━━ Exercise input ━━
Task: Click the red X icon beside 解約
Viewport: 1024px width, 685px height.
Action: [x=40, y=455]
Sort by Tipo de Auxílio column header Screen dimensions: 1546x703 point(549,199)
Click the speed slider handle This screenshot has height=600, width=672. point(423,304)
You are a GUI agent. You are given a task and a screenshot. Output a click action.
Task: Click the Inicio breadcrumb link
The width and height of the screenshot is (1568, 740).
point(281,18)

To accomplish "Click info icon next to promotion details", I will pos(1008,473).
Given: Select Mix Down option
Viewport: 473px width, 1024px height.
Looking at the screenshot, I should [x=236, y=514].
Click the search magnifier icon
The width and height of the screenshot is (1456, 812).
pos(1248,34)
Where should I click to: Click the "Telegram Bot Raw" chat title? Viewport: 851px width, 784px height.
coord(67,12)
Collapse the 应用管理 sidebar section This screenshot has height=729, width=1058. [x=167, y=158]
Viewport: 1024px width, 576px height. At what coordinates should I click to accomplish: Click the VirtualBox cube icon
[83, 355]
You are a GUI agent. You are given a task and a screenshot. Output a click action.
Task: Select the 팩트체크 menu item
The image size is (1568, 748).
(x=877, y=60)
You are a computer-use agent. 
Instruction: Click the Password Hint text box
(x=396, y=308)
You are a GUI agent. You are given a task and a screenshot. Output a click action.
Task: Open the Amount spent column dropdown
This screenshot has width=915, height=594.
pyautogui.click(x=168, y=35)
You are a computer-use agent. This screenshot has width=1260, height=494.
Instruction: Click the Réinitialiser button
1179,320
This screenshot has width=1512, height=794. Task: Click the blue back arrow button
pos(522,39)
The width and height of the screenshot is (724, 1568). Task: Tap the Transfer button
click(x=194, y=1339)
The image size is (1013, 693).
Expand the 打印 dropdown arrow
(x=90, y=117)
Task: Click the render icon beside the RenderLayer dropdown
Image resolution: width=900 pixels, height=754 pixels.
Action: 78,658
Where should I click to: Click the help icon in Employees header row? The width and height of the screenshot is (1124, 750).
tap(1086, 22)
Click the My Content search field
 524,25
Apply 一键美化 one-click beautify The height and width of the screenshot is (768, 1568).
━━━
(Exercise objective):
For this exercise, return every line from the data that holds the string "computer".

(Solution for this task):
You are a computer-use agent. 
You are a computer-use agent. This screenshot has width=1260, height=494.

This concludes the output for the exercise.